Are Children’s Games Excluding?

Note: This is an old article I wrote last term for Drama school; my class were focusing on including and excluding subjects that the world suffers and in our spare time, we were asked to research and send information that are either inclusive or excluding. I’ve chosen many subjects and some, I’ve written in articles. This is the first I have put online but I’ll see how it goes before I’ll post some more.  

When I was a young girl, I remember going to after-school events, classes and holiday workshops like Girl Guides and school productions. Although I liked the activities they did, my favourite thing was to play games. However, what I didn’t realise was how some of my favourite childhood games were excluding. I was pretty shocked about this situation and I’m still shocked that these kinds of prejudice still exist today.
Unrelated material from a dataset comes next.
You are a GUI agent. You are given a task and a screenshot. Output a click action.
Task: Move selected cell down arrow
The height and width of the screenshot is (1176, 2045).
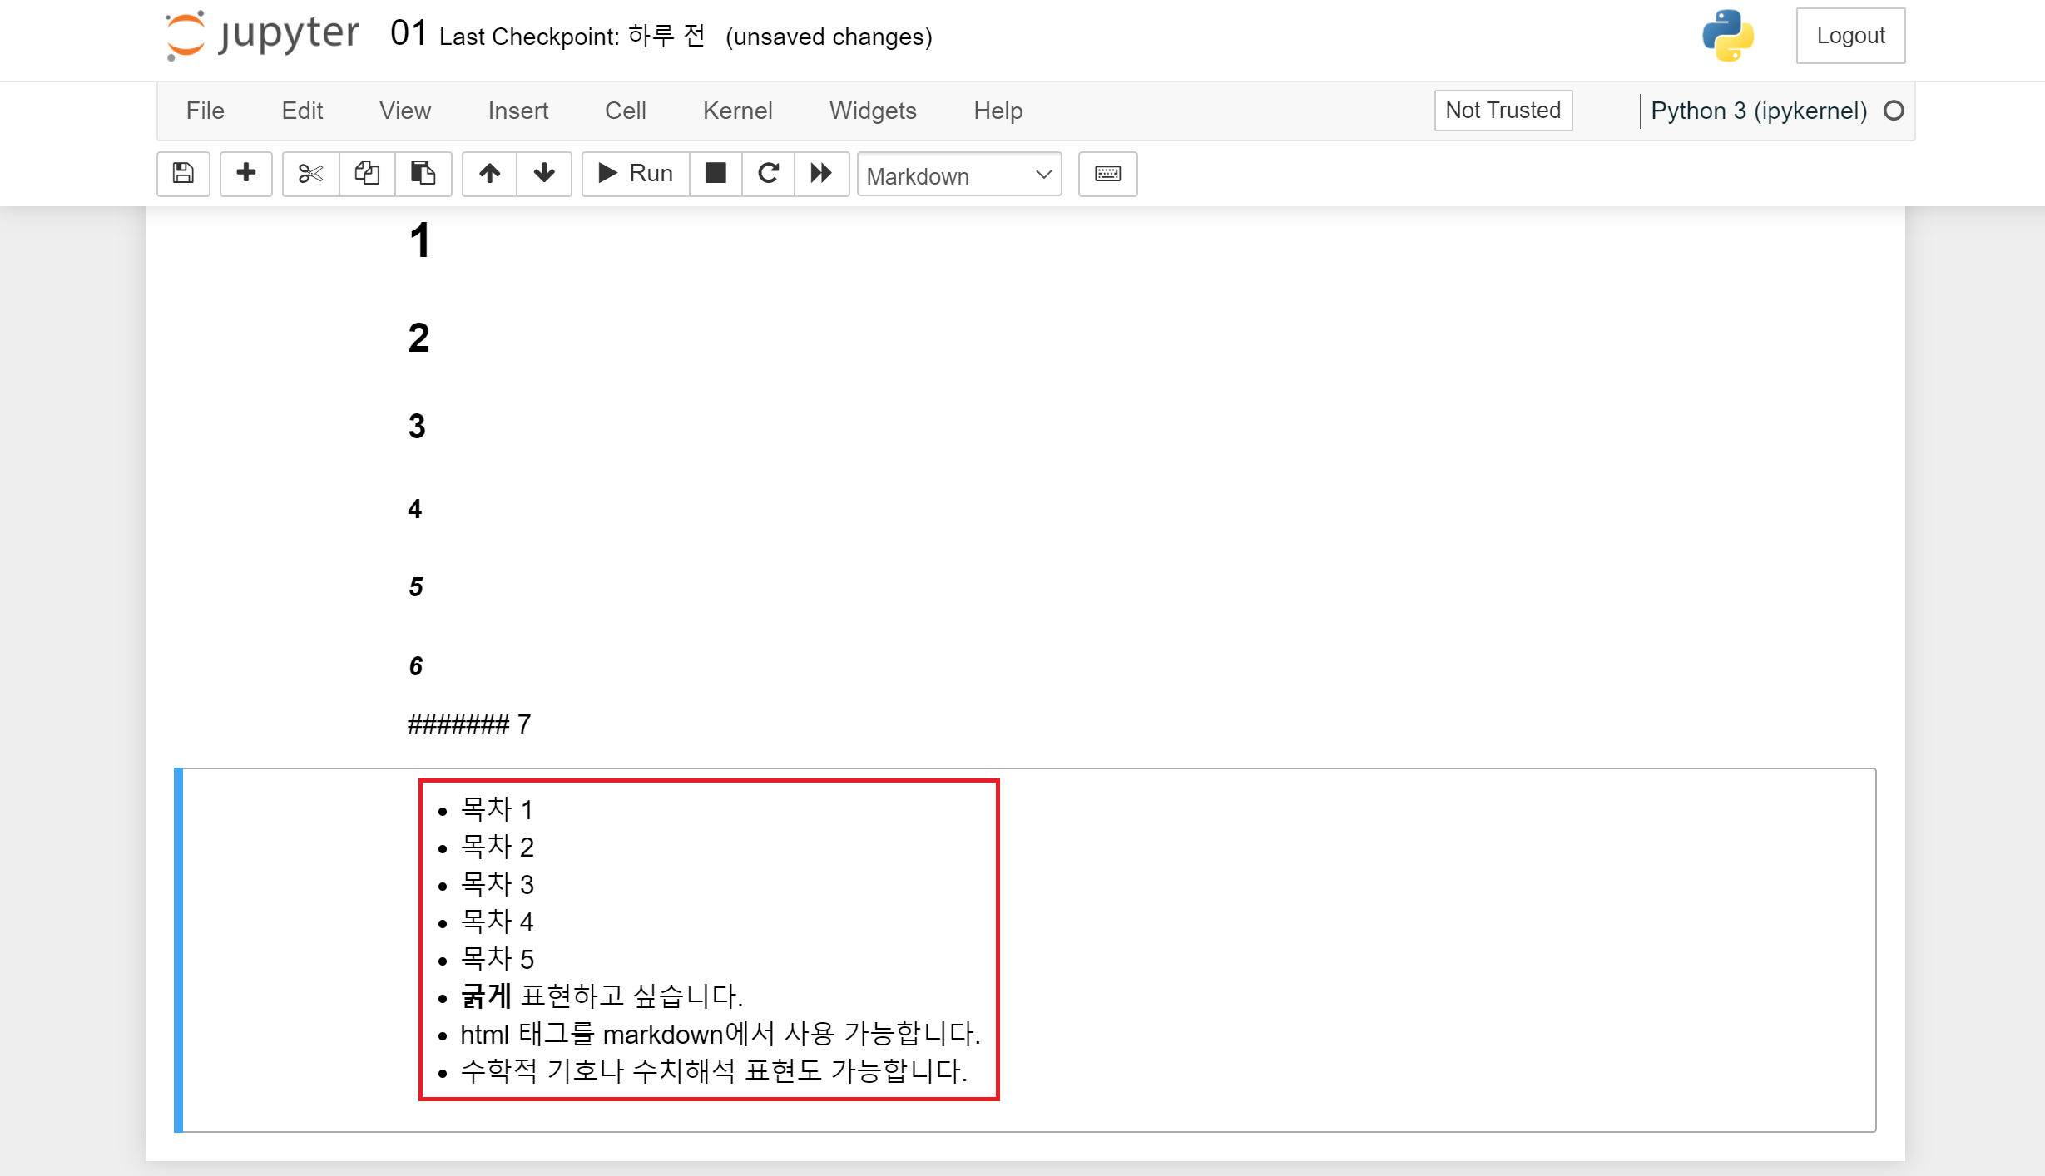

In one lesson on Developing Inclusion Children’s Theatre, my class peers and I did various exercises on inclusion and excluding activities for Children’s and Youth Theatre Workshops; most of them used original games like “Musical Chairs” as examples for activities that are excluding, then tried to alternate them so the games are inclusive for everyone. Afterwards, we had discussions about them, as a whole year group. And it is their discussions that have inspired me to write this article and explain why some of my favourite games are excluding.

I have been excluded by some of these games but I choose five because, I believe they can exclude an entire group, not just individuals themselves.

  • Duck, Duck, Goose – It is a traditional game that children first learn in nursery or reception at school, but what makes this game excluding? While the rules are simple, playing the game isn’t. Duck, Duck, Goose isn’t a fair game to play because children will often pick their close friends to be the ones chasing them and what about the children in wheelchairs? The chairs won’t be able to come out of the circle or chase after their peers. This is completely unfair for them because they won’t get a chance to join in and have fun.
  • Splat – Otherwise known as Bang, this game was a personal favourite at the Girl Guides. This was the first game (I didn’t know at first) I came to realise that was excluding. Not only the leader chooses who the splatter is, but the person who’s the splatter chooses who gets splatted and who is out. The peers have to be quick ducking and splatting opponents, otherwise they are out, until there are two people remaining. Children will often get jealous when they see an individual winning a game and this can lead to arguments.
  • Fruit Salad – It is very creative and a good learning game to teach children how to eat healthily (in my opinion). But, it is excluding because the leader, again, chooses a player to lead the game, divide their peers into groups and calls on the names of fruit to change places, separately, despite a few chances when everyone will stand up and find chairs to sit on.
  • The Name Game – It’s a great way to get to know your peers names. However, this is excluding in many different ways; what I’m interested in is the physically within the game. Again, it is a problem for wheelchair users. While other children can happily free use action moves to go with their name, they will not be able to. They’ll be stuck, only having to say just their name rather joining in with creative actions when it’s their turn.
  • Runner Beans – It is another physical game (and it used to make me giggle a lot when I used to play it). But like “Splat”, it is excluding because there is only one person who would lead the game; in other words, the leader. Then, the children would have to listen to instructions like “French Beans” or “Baked Beans” and copy each other, acting out the beans, using their bodies. These include lying down, flat on the floor or jogging on the spot like athletes. It is a huge problem for wheelchair users because they won’t be able to appreciate at all.

It is disgraceful that most theatre companies and well-known after-school events allow to teach children excluding others. It shows that even we are living in the modern world, we are failing behind on equality and fairness for all children and young people. We are also letting down future generations by not doing anything to resolve these situations.

In my opinion, teachers should, like my peers did in the Development lesson, alternate the games and make them different in order to make them inclusive. For example, they could have three splatters in a game of “Splat”. Also, instead of making people sit down they are splat, the leader could allow the children to be splatters themselves. In one way, it is better because everyone is included and it’ll help to strengthen the children’s team work skills. Hopefully, in time, a movement like this will happen everywhere and people will come to realise how excluding we had become and it’ll be possible to change all of this.